De plus, une telle enquête doit porter sur la gestion d’une année en cours. Or, avant mon départ, tous les comptes ont été passés au crible par la Cour des comptes. Il y a eu des erreurs de gestion, mais tout a été apuré par cette institution, seule habilitée à mener des audits. Je refuse d’entrer dans ce débat juridique, j’ai horreur de parler de l’article 93 de la Constitution [qui prévoit l’immunité présidentielle]. Je ne veux pas me barricader derrière.

Vous l’avez pourtant fait à plusieurs reprises.

Oui et je ne m’en glorifie pas. Mais la Constitution d’aujourd’hui est ainsi. Je ne reconnais aux enquêteurs aucun droit sur moi, car aucune loi ne m’oblige à leur parler. J’ai été inculpé pour, entre autres, corruption, détournement et blanchiment d’argent. D’accord, je suis prêt, démontrez-moi que j’ai pris un seul ouguiya, que ce soit au Trésor public, à la Banque centrale ou dans un autre établissement public. C’est le défi que je lance à tous les Mauritaniens, au gouvernement et aux ministres. S’il y a eu des détournements, ils ont été sanctionnés, mais le président Mohamed Ould Abdelaziz n’a jamais été impliqué.

Pouvez-vous prouver que les caisses de l’État ont bel et bien été auditées lorsque vous avez quitté le pouvoir ?

Oui, car la Cour des comptes a fait son travail chaque année, elle a tout vérifié. Concernant les revenus du pétrole par exemple, elle n’a pas trouvé un seul cent détourné. Je le répète, le budget a toujours été apuré par la Cour des comptes. Il y a eu des irrégularités effectivement, comme dans tous les pays du monde, mais les responsables ont été sanctionnés. J’ai été un président parfait et modèle lors de ma sortie.

Vous êtes également inculpé pour corruption et blanchiment d’argent, votre responsabilité pénale personnelle pourrait être engagée.

J’ai été à couteaux tirés pendant dix ans avec les hommes d’affaires de ce pays. Ils ne peuvent pas prouver que j’ai perçu un seul ouguiya frauduleusement. Et, pour qu’il y ait blanchiment d’argent, il faut qu’il y ait de l’argent sale. Or il ne peut provenir que du détournement ou de la corruption ce qui, encore une fois, n’est pas le cas.

Avez-vous déclaré votre patrimoine, comme vous l’aviez promis en 2009 ?

Oui, en arrivant et en partant.

Le procureur a annoncé avoir déjà récupéré 41 milliards d’anciens ouguiyas (94,8 millions d’euros) grâce aux saisies opérées sur les personnalités inculpées, dont 29 milliards auprès de vous et de votre gendre. Qu’est-ce qui vous a été confisqué ?

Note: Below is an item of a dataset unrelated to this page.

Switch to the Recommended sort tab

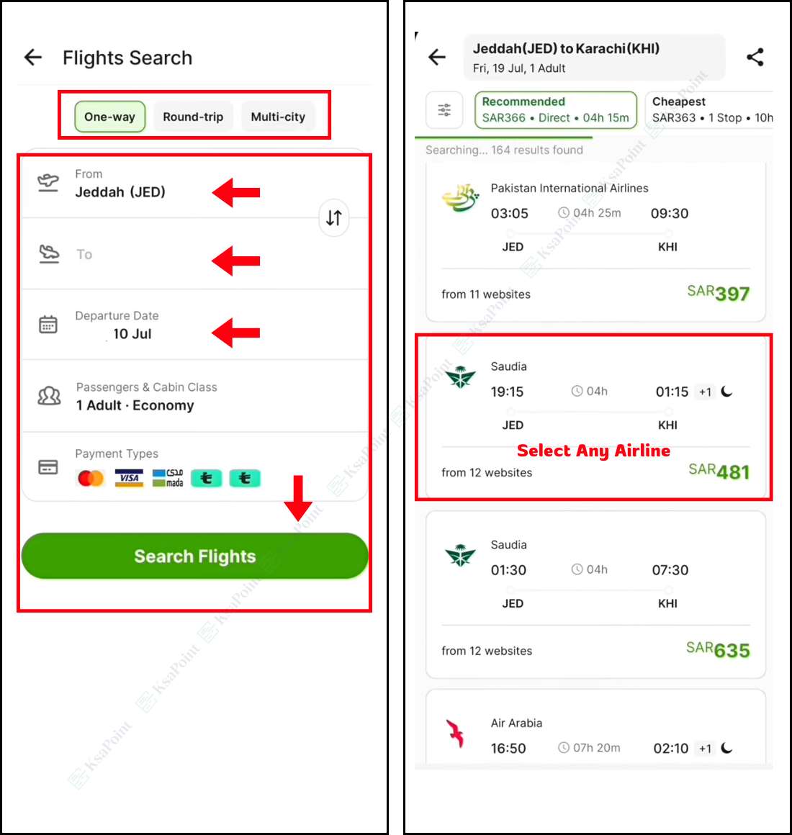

Il s’agit de maisons, qui appartiennent aussi à de tierces personnes, comme mes petits-fils ou d’autres parents. Juridiquement, aucune de ces propriétés ne porte mon nom, sauf celles que j’ai déclarées moi-même. Il y aurait également des véhicules surestimés mais aussi des chèvres, des moutons, trente gazelles à 40 000 ouguiyas ou encore 650 chameaux… mais je n’en possède pas autant ! C’est vraiment n’importe quoi. C’est la raison pour laquelle ils ne peuvent pas nous donner accès au dossier.

Le rapport de la Commission d’enquête, long de 900 pages, est très détaillé. Plus de 300 personnes ont été auditionnées, dont vos anciens ministres, qui ont reconnu des irrégularités voire des malversations et assuré avoir agi sous vos ordres.

Écoutez, il n’y a eu aucune irrégularité. Par exemple, on m’a balancé à la figure la vente des biens. Or, les terrains qui ont été vendus abritent des écoles qui ne sont plus fonctionnelles, ou encore, de vieux bâtiments qu’on appelait les « blocs ». Ceux-ci s’étendent sur 100 hectares et ont été vendus à 600 dollars le mètre carré ! Toutes les décisions ont été prises en Conseil des ministres et dans l’intérêt du pays. Alors, un Premier ministre qui dit qu’il a reçu des ordres du président, de qui allait-il les recevoir, si ce n’est de moi ? Encore une fois, prouvez-moi que ces ordres étaient irréguliers.

Dix dossiers jugés suspects ont été passés au crible, dont l’attribution du terminal à conteneurs du port de Nouakchott à la société Arise Mauritania (joint-venture entre Arise, du singapourien Olam, et le fonds Meridiam du Français Thierry Déau). Pourquoi ce marché a-t-il été passé au détriment des intérêts mauritaniens ?

Tout ce qui a été dit à ce sujet est faux. Aucun intérêt n’a été bafoué et il n’y a eu aucune corruption. Ce dossier est passé plus de dix fois en Conseil des ministres et à chaque fois il a été perfectionné. Je l’avais d’ailleurs complètement rejeté car cette société s’était engagée à créer 3000 à 4000 emplois et cette promesse ne figurait plus dans sa dernière proposition. Le même soir, le ministre des Finances, qui était chargé de coordonner les pourparlers avec cette entreprise, m’a appelé. Il m’a dit qu’elle avait finalement tout accepté. Et c’est tout.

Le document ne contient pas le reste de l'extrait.